The bench said that the two companies of which Roy is a promoter “flouted” various orders passed by the SEBI, SAT, the High Court and of this Court, with impunity which cannot be allowed.
“This Court recorded in its order dated August 31, 2012, that the factual assertions made on behalf of the two companies seemed to be totally unrealistic and could well be fictitious, concocted and made up, and also remarked, that the affairs of the two companies seemed to be doubtful, dubious and questionable.
“The above position has remained unaltered, inasmuch as, no authentic and verifiable material sought has ever been furnished by the two companies. The two companies remained adamant while frittering away repeated opportunities granted by this Court to comply with the orders,” the bench said. The apex court held that various proposals made by Roy and the group on depositing money turned out to be “ploys to sidetrack and derail the process of law”.
It said that the apex court, before passing the order for sending him jail, had “immaculately” followed the procedure and Roy and other contemnors were afforded an opportunity of oral hearing before the order was passed.
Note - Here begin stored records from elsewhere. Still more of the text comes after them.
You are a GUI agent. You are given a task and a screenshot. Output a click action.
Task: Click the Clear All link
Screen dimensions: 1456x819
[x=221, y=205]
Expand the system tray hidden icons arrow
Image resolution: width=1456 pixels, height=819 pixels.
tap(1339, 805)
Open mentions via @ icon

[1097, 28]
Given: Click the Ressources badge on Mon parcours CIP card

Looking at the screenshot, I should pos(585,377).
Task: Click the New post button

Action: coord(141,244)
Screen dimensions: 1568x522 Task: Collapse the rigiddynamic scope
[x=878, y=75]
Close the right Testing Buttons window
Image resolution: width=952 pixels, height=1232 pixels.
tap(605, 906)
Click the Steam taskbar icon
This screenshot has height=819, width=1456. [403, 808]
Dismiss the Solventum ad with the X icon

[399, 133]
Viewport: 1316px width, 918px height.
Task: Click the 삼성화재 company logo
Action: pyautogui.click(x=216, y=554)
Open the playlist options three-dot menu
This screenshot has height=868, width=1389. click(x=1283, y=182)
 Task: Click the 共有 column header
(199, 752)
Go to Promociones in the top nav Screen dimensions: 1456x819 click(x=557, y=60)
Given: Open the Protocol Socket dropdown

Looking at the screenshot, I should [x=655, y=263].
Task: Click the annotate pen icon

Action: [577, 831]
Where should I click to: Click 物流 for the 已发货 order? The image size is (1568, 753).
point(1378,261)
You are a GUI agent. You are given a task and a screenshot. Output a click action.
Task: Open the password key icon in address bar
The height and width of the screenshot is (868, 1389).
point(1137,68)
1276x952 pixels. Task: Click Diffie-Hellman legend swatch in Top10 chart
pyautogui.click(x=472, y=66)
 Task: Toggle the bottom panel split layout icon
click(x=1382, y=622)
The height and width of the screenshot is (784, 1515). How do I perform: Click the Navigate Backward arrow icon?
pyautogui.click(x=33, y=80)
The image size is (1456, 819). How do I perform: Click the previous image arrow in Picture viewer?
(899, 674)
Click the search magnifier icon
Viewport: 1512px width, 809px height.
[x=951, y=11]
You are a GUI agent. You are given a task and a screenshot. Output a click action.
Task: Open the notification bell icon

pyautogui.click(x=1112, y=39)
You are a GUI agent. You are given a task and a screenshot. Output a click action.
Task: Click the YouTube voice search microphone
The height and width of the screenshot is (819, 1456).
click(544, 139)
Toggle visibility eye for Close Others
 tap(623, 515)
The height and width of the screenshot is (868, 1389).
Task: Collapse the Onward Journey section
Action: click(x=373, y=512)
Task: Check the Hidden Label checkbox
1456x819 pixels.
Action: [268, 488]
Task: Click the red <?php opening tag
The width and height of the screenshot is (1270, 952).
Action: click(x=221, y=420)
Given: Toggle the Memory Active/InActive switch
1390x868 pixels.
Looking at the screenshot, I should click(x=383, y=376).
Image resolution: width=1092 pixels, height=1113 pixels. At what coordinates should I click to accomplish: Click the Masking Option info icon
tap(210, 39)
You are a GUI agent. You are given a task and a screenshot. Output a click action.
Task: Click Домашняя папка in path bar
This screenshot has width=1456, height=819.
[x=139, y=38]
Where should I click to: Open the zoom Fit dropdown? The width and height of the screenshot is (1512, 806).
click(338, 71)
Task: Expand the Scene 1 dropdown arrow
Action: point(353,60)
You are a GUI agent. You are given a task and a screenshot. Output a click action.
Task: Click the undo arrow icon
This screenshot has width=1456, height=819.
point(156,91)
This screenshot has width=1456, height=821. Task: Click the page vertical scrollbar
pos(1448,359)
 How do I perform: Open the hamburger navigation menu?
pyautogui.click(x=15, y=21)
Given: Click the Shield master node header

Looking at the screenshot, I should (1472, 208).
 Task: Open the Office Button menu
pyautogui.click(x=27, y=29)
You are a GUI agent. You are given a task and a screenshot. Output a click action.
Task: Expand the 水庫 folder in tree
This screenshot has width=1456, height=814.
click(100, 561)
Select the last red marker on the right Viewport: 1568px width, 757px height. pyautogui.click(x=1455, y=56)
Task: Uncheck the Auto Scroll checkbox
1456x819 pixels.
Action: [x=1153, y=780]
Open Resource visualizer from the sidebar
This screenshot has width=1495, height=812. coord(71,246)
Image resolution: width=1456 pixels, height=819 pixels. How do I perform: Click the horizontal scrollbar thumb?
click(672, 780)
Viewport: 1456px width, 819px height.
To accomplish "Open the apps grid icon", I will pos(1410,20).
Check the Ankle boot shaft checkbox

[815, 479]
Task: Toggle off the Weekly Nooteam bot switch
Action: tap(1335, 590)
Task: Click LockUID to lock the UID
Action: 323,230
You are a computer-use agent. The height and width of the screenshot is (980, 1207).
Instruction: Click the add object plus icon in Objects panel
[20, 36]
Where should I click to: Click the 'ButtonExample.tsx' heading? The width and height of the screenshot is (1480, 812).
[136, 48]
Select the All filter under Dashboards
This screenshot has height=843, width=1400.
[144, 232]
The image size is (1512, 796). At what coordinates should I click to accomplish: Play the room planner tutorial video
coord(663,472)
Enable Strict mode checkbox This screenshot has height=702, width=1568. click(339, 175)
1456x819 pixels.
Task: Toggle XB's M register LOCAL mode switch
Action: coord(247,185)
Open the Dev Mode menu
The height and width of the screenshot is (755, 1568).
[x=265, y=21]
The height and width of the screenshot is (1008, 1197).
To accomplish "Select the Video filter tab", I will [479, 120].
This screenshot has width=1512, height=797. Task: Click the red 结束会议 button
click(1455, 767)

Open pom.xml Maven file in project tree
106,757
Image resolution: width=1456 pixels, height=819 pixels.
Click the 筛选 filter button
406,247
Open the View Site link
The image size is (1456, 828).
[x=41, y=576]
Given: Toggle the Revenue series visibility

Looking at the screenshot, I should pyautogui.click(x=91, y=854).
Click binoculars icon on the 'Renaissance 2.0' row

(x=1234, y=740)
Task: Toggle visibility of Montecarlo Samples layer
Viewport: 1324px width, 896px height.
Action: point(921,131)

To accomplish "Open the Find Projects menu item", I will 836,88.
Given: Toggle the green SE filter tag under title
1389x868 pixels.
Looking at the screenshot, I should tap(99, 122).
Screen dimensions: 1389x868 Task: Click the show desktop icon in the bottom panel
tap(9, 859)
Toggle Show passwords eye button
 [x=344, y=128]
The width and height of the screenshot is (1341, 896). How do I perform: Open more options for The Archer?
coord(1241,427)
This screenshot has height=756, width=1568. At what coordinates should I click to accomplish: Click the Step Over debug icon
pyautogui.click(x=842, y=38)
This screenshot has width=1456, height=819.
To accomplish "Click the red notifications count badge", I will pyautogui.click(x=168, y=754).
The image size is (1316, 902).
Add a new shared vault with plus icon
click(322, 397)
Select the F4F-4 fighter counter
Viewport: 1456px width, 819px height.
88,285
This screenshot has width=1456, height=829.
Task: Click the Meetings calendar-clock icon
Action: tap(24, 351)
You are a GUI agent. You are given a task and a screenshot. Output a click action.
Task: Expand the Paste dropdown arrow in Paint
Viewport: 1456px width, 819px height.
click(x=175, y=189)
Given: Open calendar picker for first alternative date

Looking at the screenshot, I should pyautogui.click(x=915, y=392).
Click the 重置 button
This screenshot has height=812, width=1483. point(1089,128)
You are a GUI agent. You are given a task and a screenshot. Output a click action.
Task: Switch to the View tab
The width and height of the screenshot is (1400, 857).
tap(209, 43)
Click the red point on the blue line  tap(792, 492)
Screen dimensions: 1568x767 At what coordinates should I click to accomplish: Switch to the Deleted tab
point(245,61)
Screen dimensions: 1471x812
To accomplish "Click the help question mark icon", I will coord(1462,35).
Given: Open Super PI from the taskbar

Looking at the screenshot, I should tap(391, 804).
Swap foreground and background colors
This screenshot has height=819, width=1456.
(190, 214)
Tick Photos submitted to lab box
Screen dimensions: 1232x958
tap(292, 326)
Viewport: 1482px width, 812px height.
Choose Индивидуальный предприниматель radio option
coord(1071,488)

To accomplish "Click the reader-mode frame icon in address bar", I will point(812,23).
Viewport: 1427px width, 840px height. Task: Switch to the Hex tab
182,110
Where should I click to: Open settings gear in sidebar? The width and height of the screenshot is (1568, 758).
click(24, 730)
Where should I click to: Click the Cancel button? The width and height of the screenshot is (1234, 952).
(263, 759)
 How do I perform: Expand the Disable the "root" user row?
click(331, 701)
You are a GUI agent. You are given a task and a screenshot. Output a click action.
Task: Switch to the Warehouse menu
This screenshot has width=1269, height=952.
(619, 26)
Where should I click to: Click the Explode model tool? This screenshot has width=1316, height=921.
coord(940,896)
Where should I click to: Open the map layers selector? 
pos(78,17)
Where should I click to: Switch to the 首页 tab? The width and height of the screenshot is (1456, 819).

“In view of the above facts it is not possible for us to accept, that the impugned order was passed without following the rules of natural justice or without affording the petitioner an opportunity of hearing,” it said.
The bench said Civil and Criminal Procedure Codes envisage arrest and detention as a mean for enforcing financial liability and Roy’s submission that “execution of a money decree or enforcement of a financial liability by way of arrest and detention was a procedure unknown to law, is therefore, wholly misconceived”.
It also brushed aside the contentions of the group that money had already been substantially refunded to investors saying the stand has been rejected earlier also and the contention is untenable.
“Sole reliance on general ledger entries without any other authentication, has been held to be insufficient proof of the refunds claimed to have been made by the two companies to the investors, specially because, such cash redemptions have not been affirmed in the certificate issued by the firm of Chartered Accountants, which had audited the accounts of the two companies,” it said.